As a dad you might feel that there isn’t much you can do to help your partner with breastfeeding. But a dad or partner’s role can be vital and make all the difference.

Women are much more likely to breastfeed for longer when they have their partner’s support. This leads to a greater sense of achievement for mum, and health benefits for both mum and baby. It can be a bonding experience for the whole family.

Practical ways you can help
Go to antenatal or breastfeeding sessions: Some sessions are organised especially for dads. Ask at your local Children’s Centre, for further details. Learning the same information as your partner and discussing it together can be really helpful, especially in the early days when everything is very new and sometimes feels overwhelming.

Give emotional and practical support: It can be a really hard time in the early days when babies and children take up all of your energy. But it doesn’t last forever. Try to make time for each other when you can. Do little things to make each other feel cared for and included.

Arrange paternity leave: Talk to your employer about paternity leave early on so that you can plan how this best suits your family needs.

Make her life easier: It's the little things that make a big difference. For example, bring her dinner if the baby wants to feed at the same time; bring her a cup of tea and a magazine; or even arrange for family or friends to keep her company while you’re at work.

Provide some stress-relief: If you already have young children, take the stress away from mum by keeping them entertained while she feeds the baby. Do your bit around the house, and give your partner some time to relax and regain her energy.

Getting to know your baby
As the partner, you can get to know your baby in lots of different ways, such as bathing or carrying your baby in a sling close to you. Also, your baby may sometimes settle well with you rather than their mum. Get involved in your baby’s care.

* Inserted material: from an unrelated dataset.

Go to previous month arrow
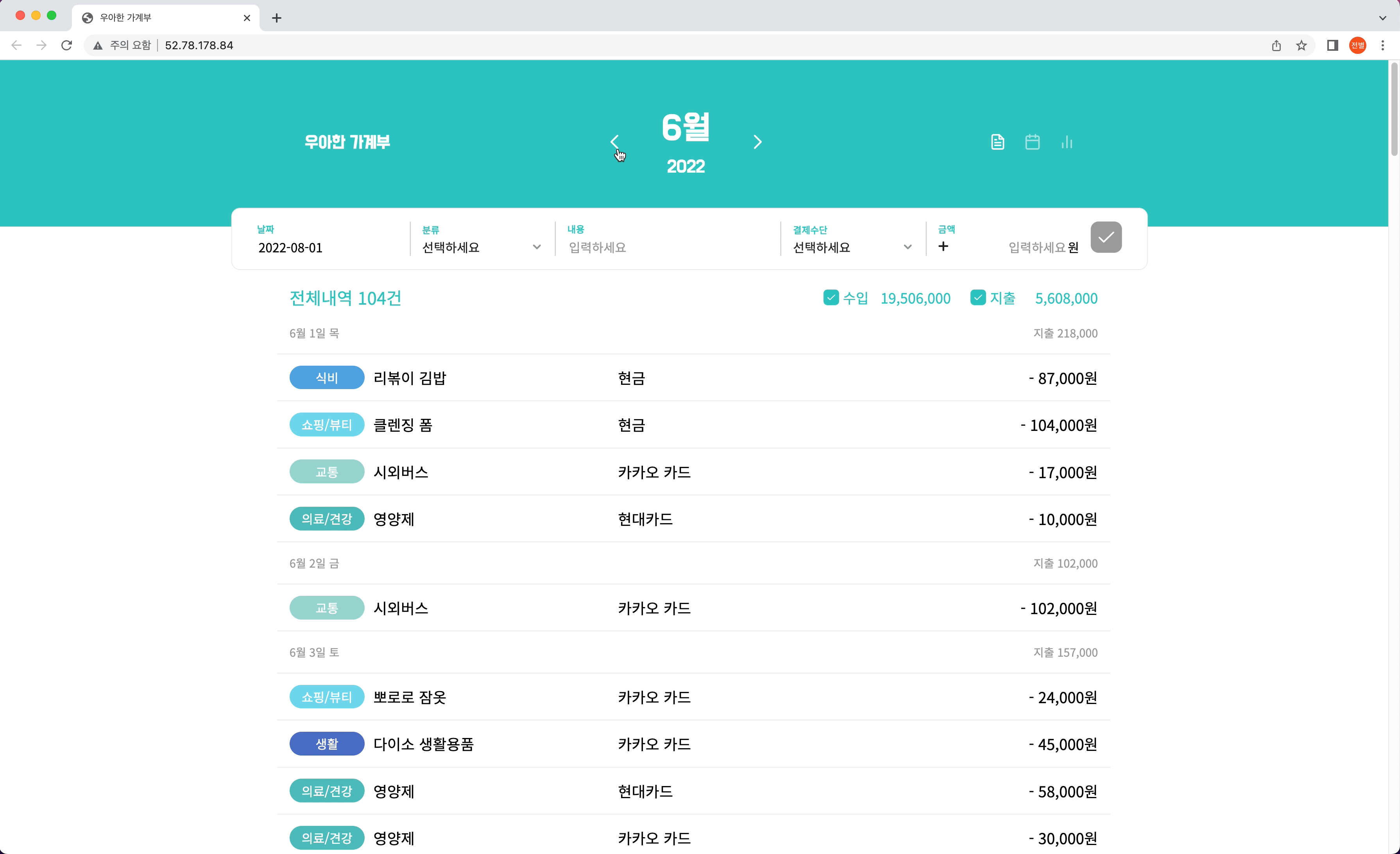The width and height of the screenshot is (1400, 854). pyautogui.click(x=614, y=141)
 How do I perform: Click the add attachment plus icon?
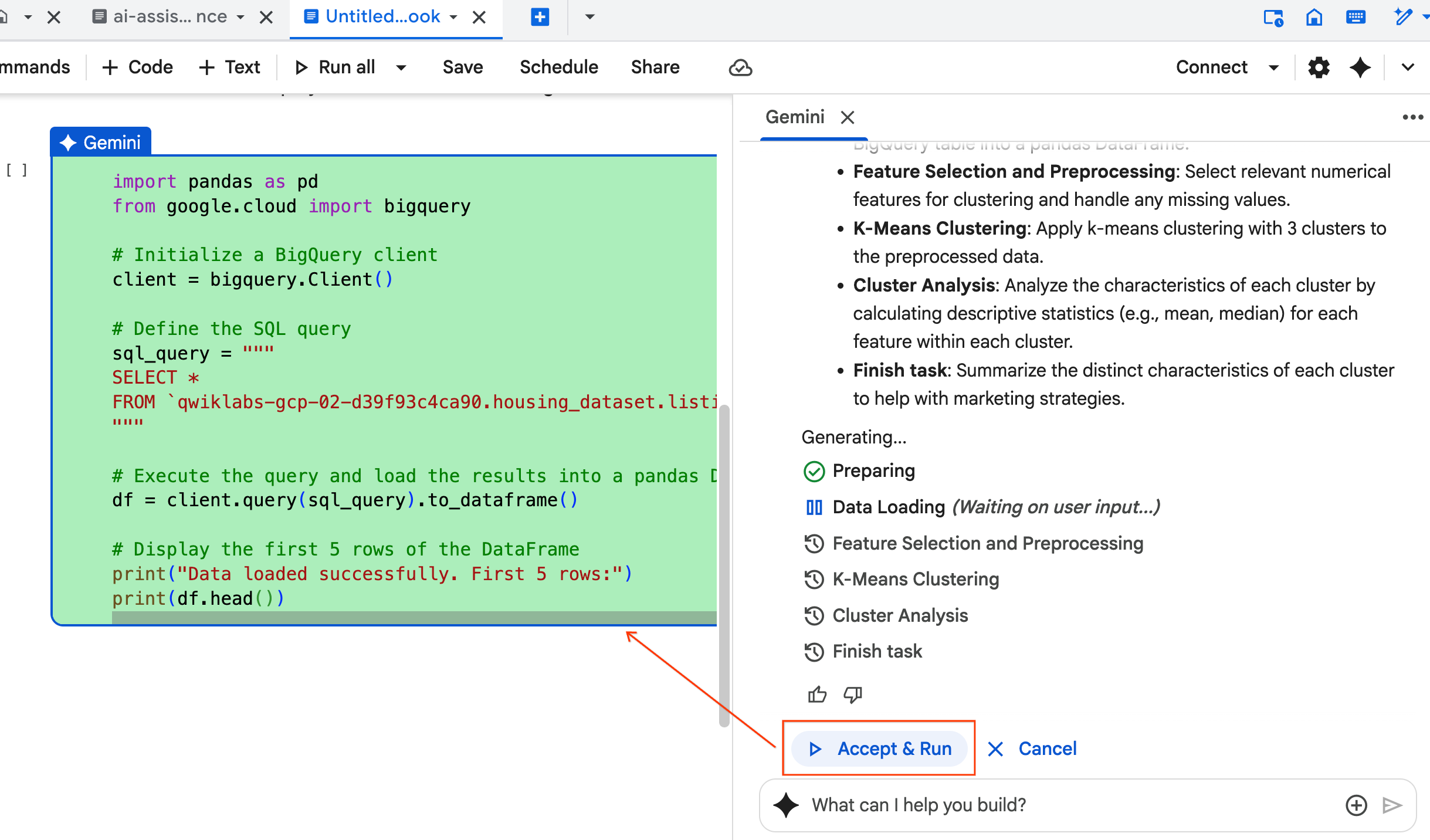[1356, 805]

Giving your baby their bath, changing nappies and being part of getting ready for bed are great ways of becoming close to your baby.

After a few weeks, if your partner begins to express her breast milk, you could give your baby a bottle of breast milk. Not all babies are keen to bottle feed; some prefer only to breastfeed. Very soon, at around six months, your baby will be ready to try solid foods, and you can enjoy this exciting time with them.

Sex after childbirth
A mum’s body goes through a lot of changes during pregnancy, the birth and breastfeeding. She may be sore for a while, depending on how the birth went, and her breasts may feel tender or leak milk while having sex. This is normal. Talk to your partner about how you’re both feeling.

Learn more about contraception just after birth.

 If your partner wants to have sex but you’re feeling uncomfortable because she’s breastfeeding, remember that breastfeeding is completely natural and normal. Like many other aspects of parenthood, it just takes a while to get used to.